Ma se lasciamo da parte per un attimo i discorsi di principio e guardiamo a quello che sta succedendo in questi giorni, ci rendiamo conto che, in realtà, è più facile a farsi che non a dirsi.
Perché sul web è tutta una copiosa fioritura di iniziative.
Le fiere del vino, gli eventi piccoli e grandi sono stati tutti cancellati dal mondo fisico? Mutatis mutandis, si sono trasferiti in quello online: produttori che si confrontano con i colleghi, consumatori che parlano ai produttori, buyer e importatori che incontrano (in video call) i produttori. E’ successo alla prima Portugal Wine Week, che in 2 giorni ha coinvolto più di 300 professionisti.
I corsi in aula non si possono più tenere? Nasce una miriade di webinar, o di seminari online. Ultimo in ordine di tempo, la "Sicilia Doc Academy": una serie di seminari online con esperti di marketing, comunicazione e pubblicità, per promuovere all'estero il Made in Italy.
Gli appassionati di vino non possono più andare in vigna e in cantina alla scoperta di nuovi racconti? Ci pensano i produttori ad entrare nelle loro case, con riprese live su Instagram o Facebook in cui parlano delle loro realtà, dei territori, di uve e vini.

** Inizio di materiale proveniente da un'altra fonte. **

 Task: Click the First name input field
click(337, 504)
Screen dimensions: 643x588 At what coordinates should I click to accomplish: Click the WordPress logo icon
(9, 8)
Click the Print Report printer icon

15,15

Serate e incontri di degustazione non sono più possibili? Ci si da’ appuntamento su Zoom, ciascuno con bicchiere e una bottiglia da raccontare agli altri. Oppure, tutti con la stessa bottiglia da assaggiare e commentare, grazie all’invio della stessa da parte dell’azienda.
Proprio la consegna di vino a domicilio sembra al momento essere il cambiamento più evidente in questi strani giorni di arresti domiciliari nazionali. Cantine piccole e grandi si sono attrezzate - o si stanno attrezzando - per raggiungere i consumatori finali e non rischiare di spezzare anche quell’ultimo, fragile legame con il mercato, dopo che tutti gli altri sono giocoforza saltati, ristoranti ed enoteche in primis (restano i supermercati, ma non è un canale adatto a tutti).

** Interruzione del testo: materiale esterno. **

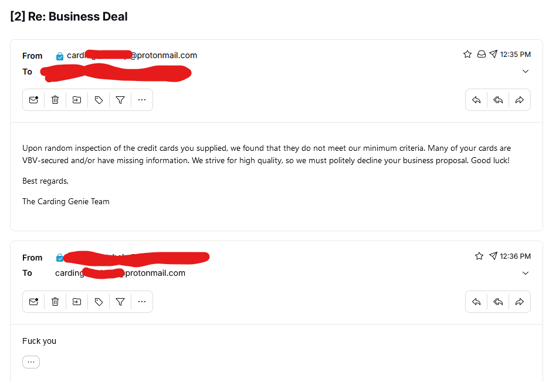Open Move to folder menu in first message
The image size is (549, 382).
77,100
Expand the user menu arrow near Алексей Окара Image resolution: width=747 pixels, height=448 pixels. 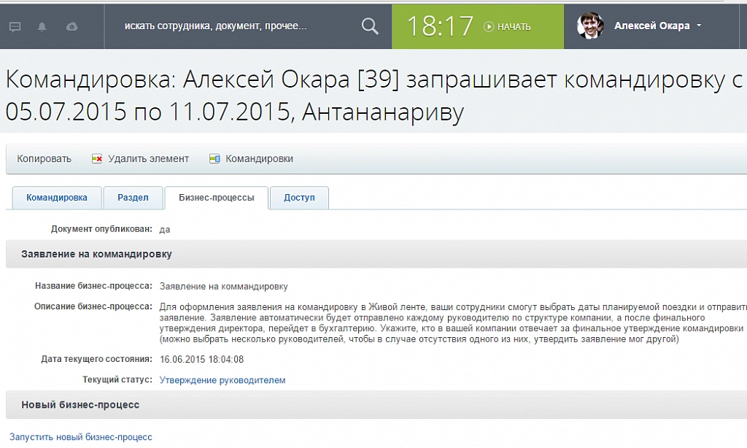point(700,26)
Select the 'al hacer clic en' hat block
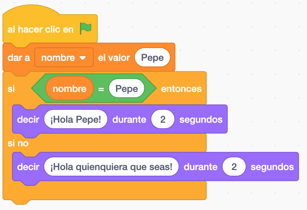Image resolution: width=307 pixels, height=210 pixels. point(41,29)
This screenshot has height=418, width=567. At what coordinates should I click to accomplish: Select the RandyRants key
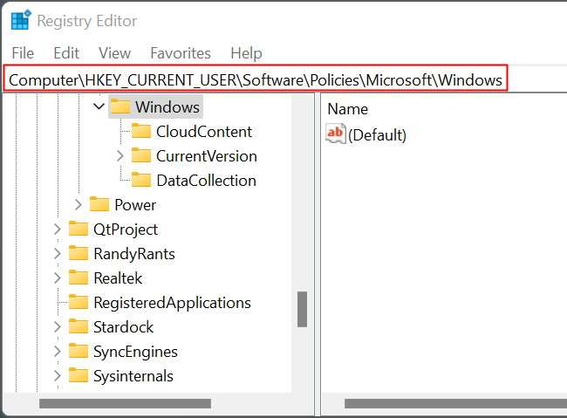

Ecco allora che l’e-commerce, la vendita online, da sempre oggetto di scetticismi, critiche e perplessità da parte di tanti produttori comincia a rivelare le sue potenzialità, almeno a coloro che vi hanno investito tempo, sforzi e comunicazione (è pur sempre uno strumento, non una bacchetta magica che fa tutto da sola, o una panacea che risolve qualunque problema commerciale).
Sul fronte dell’ordinaria amministrazione, fatti salvi i lavori in campo e in cantina (che non possono mai fermarsi del tutto), tutto quello che si può svolgere a tavolino e/o al telefono può essere digitalizzato. Non solo: si possono virtualizzare perfino gli incontri con i clienti, gli appuntamenti, le dimostrazioni. Non tutto insomma è (completamente) perduto, con gli strumenti giusti e le opportune competenze (per una consulenza in merito, rivolgersi a Fermenti Digitali).

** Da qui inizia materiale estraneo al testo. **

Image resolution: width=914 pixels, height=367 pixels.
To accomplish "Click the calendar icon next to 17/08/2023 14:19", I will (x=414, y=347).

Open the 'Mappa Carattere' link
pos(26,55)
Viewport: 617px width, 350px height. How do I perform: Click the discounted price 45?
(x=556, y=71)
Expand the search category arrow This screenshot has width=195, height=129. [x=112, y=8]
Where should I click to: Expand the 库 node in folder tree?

Come sostiene da sempre il nostro amico Andre Ribeirinho, “il digitale è parte della soluzione, non è il problema”.
Anzi, chi è abituato a dialogare con i consumatori finali, troverà questi giorni un’occasione d’oro per tenerseli ancora più stretti, grazie ad un customer care sempre sul pezzo: Pasqua è qui, saremo tutti costretti a pranzare in casa, quali vini abbinare ai piatti che faremo?
Eccetera.
Il COVID-19 ci ha tolto e ci sta togliendo molte cose, (e purtroppo anche molte persone), ma ci sta anche costringendo a pensare out of the comfort zone, a sforzare la nostra creatività. In questo modo, come sostiene Baum, sta dando al settore del vino la spinta necessaria per entrare in un nuovo futuro, in cui possa (ancora) prosperare in un mondo diverso da quello a cui eravamo abituati. Un mondo caratterizzato da una maggiore volatilità e fluttuazione della domanda, da un presa di coscienza dei cambiamenti climatici, e da un consumatore più infedele ma anche più curioso, e soprattutto desideroso di fare nuove esperienze e di ampliare le proprie conoscenze.